| About this task |
Both the line containing "Task: Click the action" and the line containing "Click the logout" belong to the span. Output exactly that span from the listing below, and nothing outside it.

| Available data |
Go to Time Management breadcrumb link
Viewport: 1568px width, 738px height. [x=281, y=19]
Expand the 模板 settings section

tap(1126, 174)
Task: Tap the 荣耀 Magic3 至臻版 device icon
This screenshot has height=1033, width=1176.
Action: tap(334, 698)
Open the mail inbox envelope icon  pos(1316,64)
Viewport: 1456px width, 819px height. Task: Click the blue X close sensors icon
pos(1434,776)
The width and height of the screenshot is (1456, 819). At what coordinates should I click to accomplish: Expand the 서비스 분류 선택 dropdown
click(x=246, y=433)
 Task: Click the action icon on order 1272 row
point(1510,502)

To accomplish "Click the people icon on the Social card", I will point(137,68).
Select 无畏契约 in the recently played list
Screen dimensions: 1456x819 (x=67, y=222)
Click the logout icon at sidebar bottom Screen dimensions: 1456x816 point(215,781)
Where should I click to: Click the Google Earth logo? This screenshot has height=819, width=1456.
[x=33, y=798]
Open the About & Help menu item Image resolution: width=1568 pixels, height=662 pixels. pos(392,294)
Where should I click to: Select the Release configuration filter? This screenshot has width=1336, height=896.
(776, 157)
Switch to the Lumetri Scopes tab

| Response to the task |
 Task: Click the action icon on order 1272 row
point(1510,502)

To accomplish "Click the people icon on the Social card", I will point(137,68).
Select 无畏契约 in the recently played list
Screen dimensions: 1456x819 (x=67, y=222)
Click the logout icon at sidebar bottom Screen dimensions: 1456x816 point(215,781)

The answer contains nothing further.